TASK DESCRIPTION
From the entries below, please gather each line containing the string "sort".

PROVIDED ENTRIES
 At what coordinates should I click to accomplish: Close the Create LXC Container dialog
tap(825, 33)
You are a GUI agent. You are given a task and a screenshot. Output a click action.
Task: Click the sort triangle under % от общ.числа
--
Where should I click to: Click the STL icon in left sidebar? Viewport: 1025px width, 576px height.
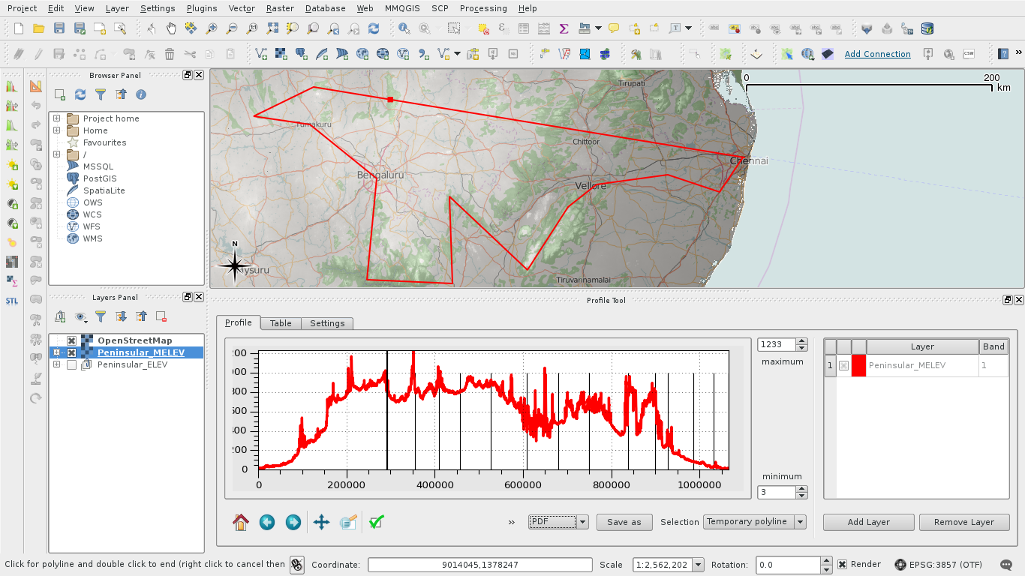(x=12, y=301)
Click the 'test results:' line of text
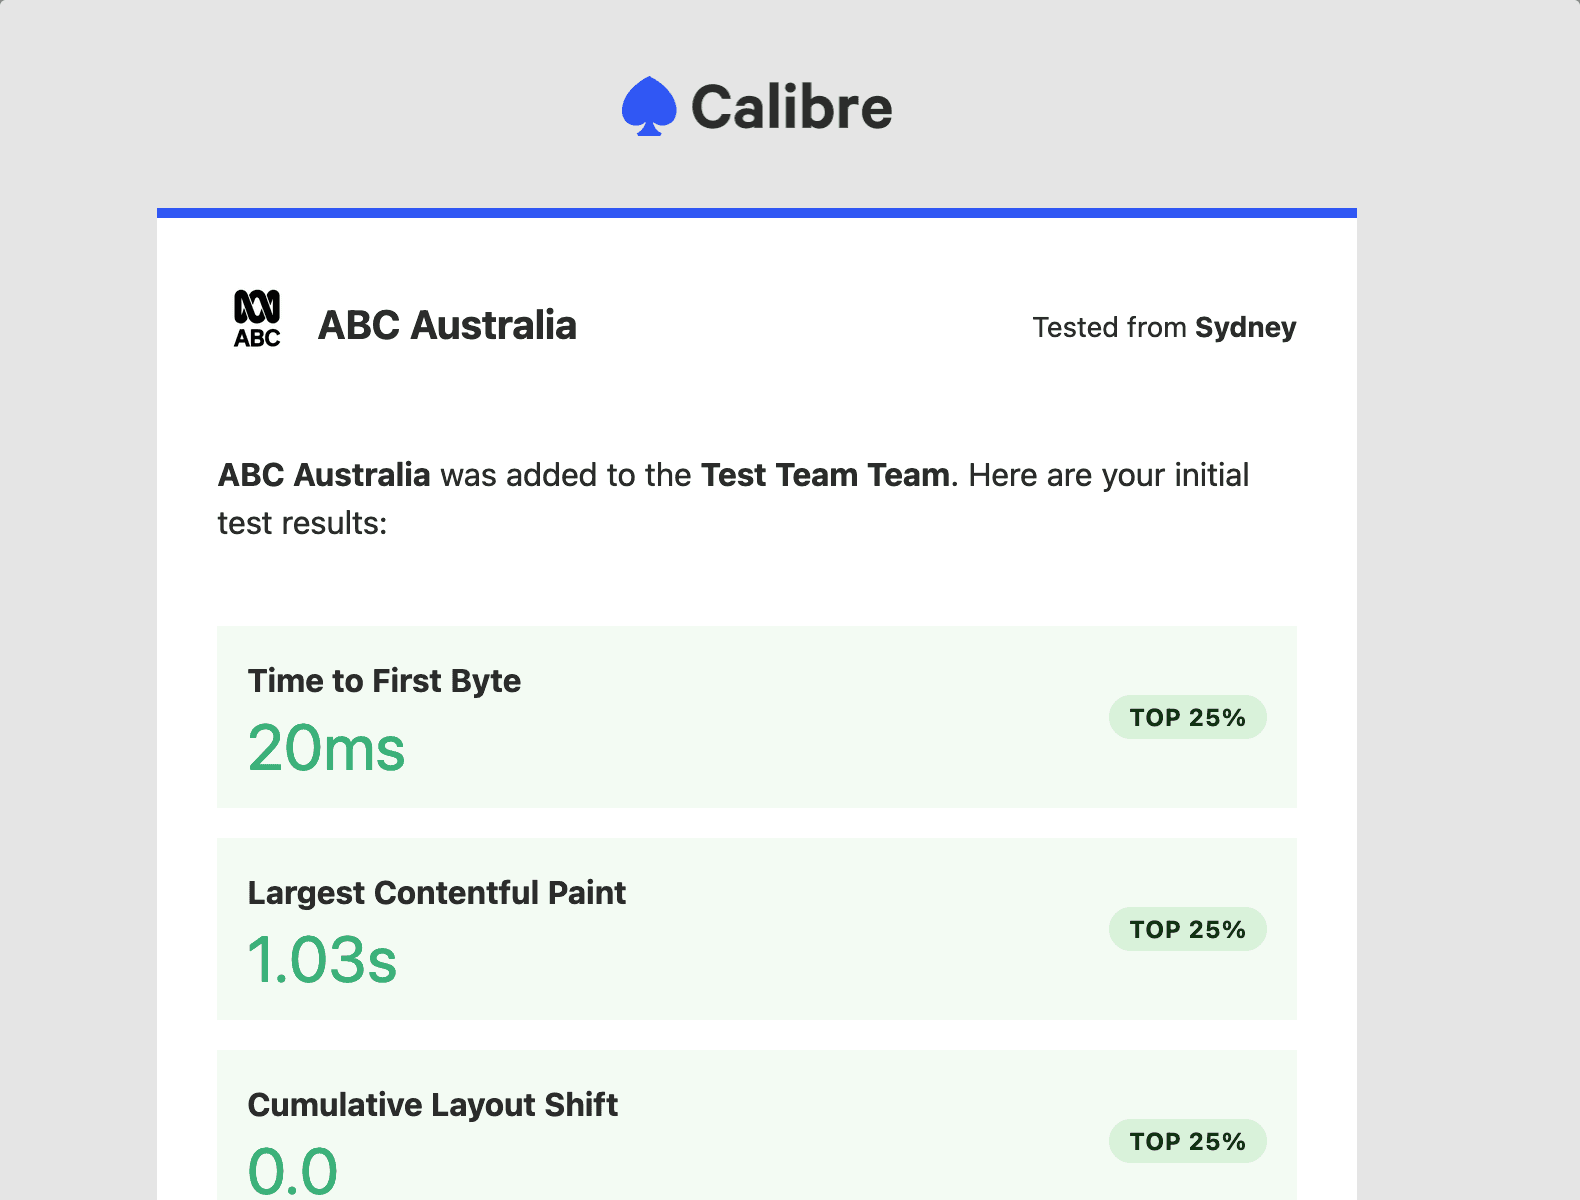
...
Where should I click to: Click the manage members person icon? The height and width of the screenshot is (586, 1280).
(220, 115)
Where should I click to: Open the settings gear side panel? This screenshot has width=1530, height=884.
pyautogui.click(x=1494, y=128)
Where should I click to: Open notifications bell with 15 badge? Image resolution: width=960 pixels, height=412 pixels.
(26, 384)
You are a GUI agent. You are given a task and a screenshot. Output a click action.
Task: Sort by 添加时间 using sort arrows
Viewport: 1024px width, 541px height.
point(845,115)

TASK RESPONSE
Task: Click the sort triangle under % от общ.числа
Task: Sort by 添加时间 using sort arrows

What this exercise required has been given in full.